··· TASK DATA

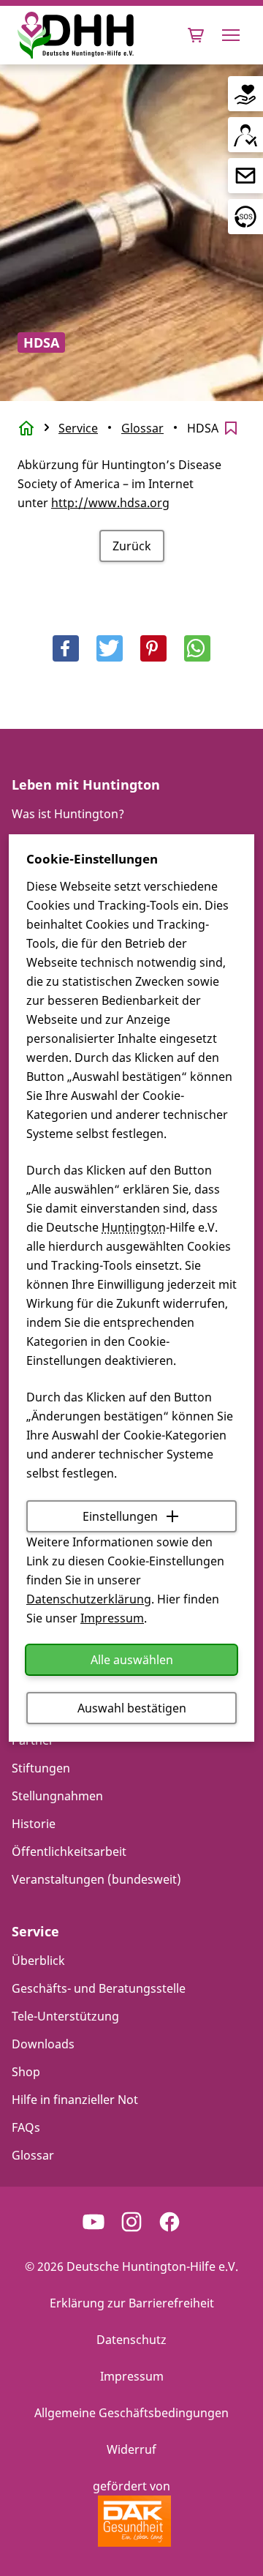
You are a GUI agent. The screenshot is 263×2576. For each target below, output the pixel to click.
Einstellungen (120, 1516)
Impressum (112, 1618)
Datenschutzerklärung (88, 1599)
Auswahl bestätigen (131, 1708)
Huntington (134, 1227)
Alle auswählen (132, 1660)
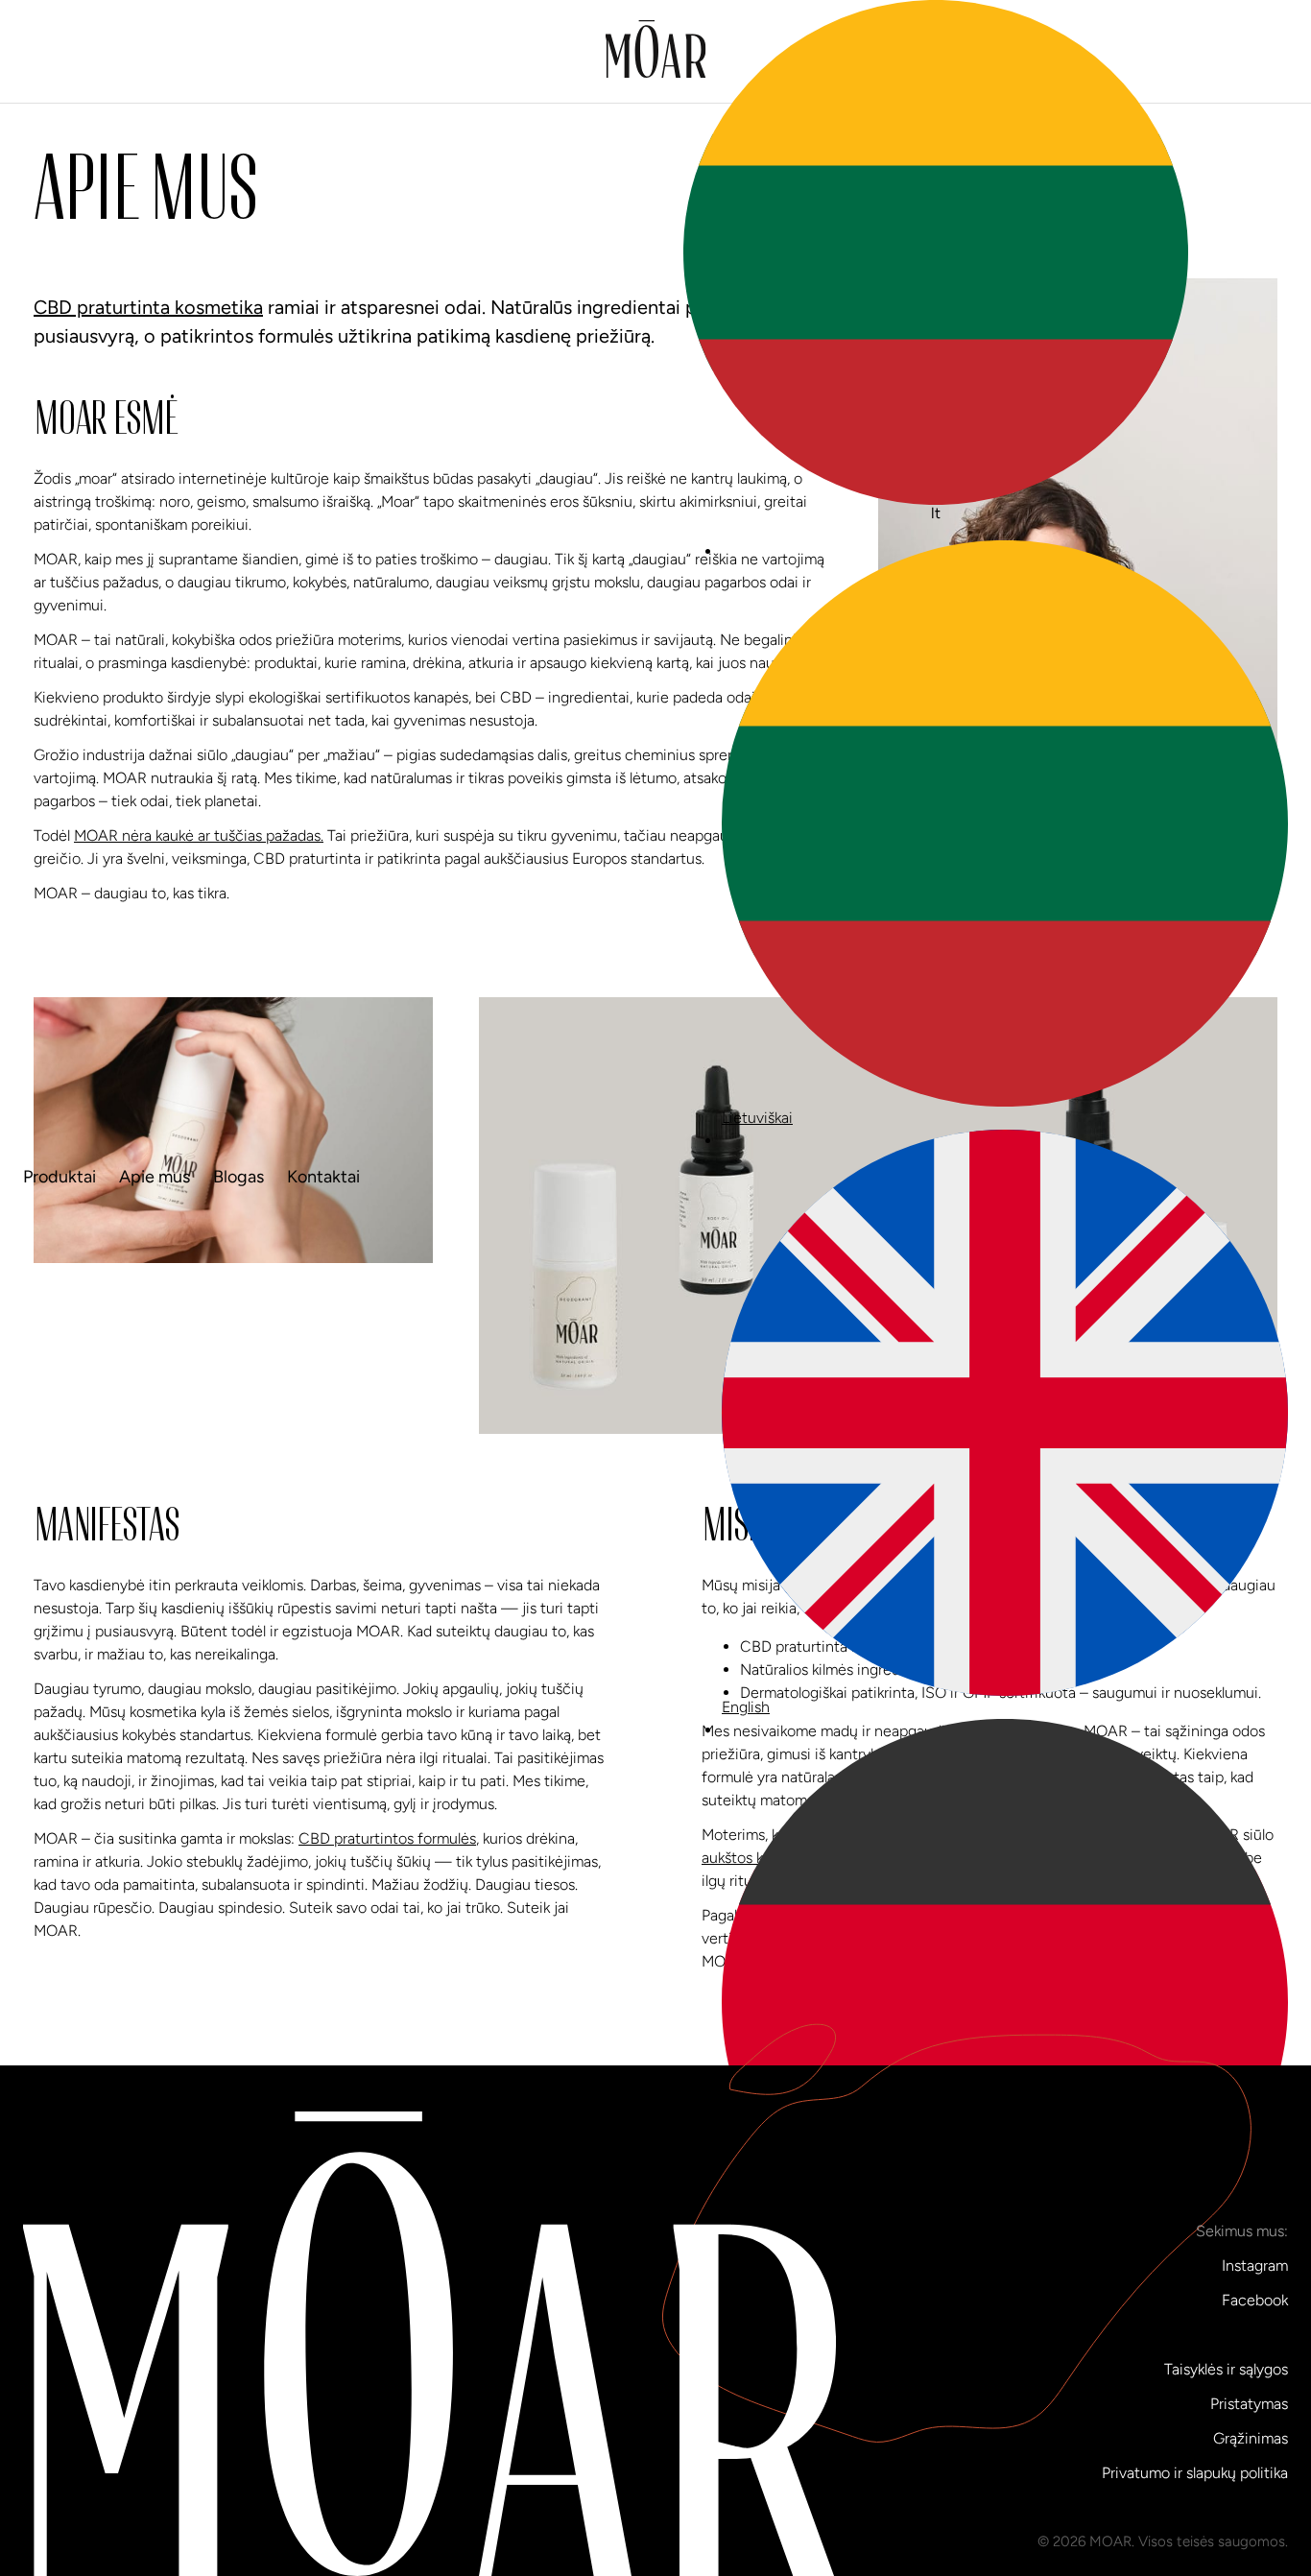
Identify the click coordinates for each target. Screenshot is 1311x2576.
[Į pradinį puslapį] (656, 51)
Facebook (1255, 2300)
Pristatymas (1249, 2404)
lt (936, 513)
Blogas (238, 1176)
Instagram (1255, 2265)
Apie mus (154, 1176)
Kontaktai (323, 1176)
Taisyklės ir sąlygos (1226, 2369)
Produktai (59, 1176)
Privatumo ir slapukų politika (1195, 2473)
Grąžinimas (1250, 2438)
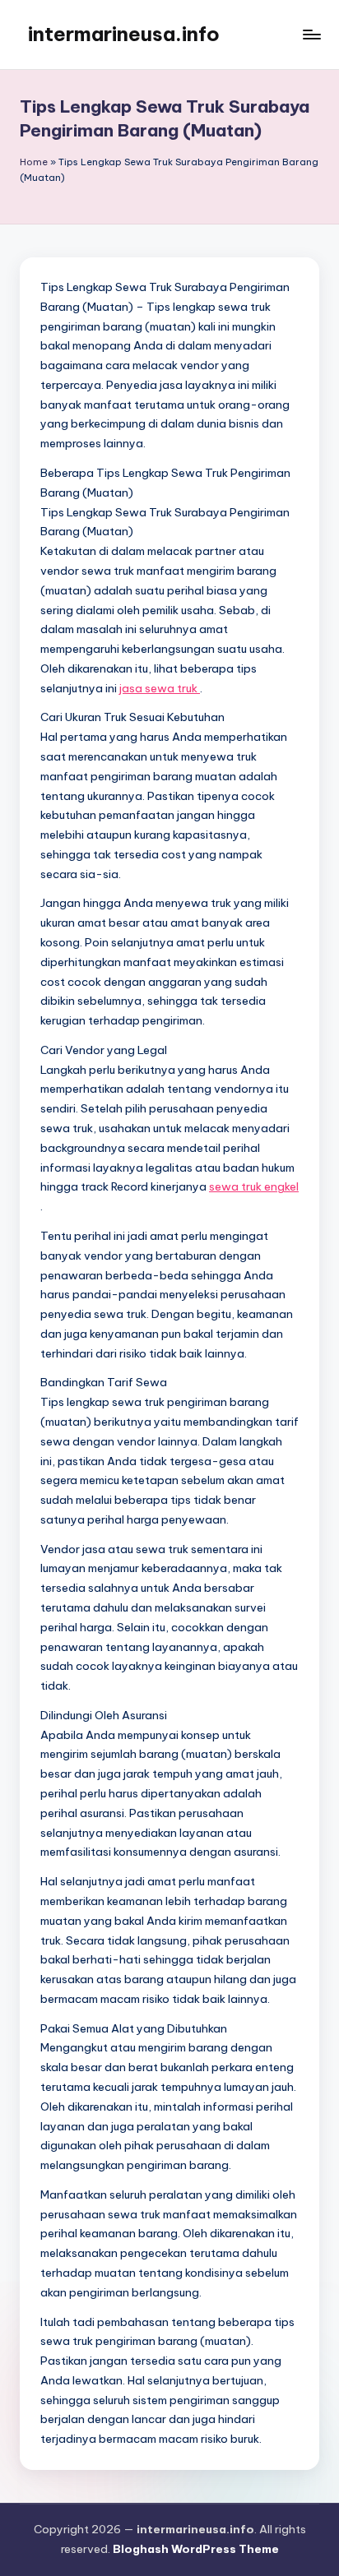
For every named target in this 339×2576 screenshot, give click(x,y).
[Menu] (311, 34)
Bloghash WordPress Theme (196, 2548)
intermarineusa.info (124, 33)
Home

······

=== TASK ===
Would you copy out each line of the records above where the word "target" occurs?

=== TASK SOLUTION ===
You are a GUI agent. The screenshot is 263×2576. For each target below, output the pixel to click.
Identify the click coordinates for each target. Screenshot is 1311x2576.
For every named target in this 339×2576 screenshot, give click(x,y).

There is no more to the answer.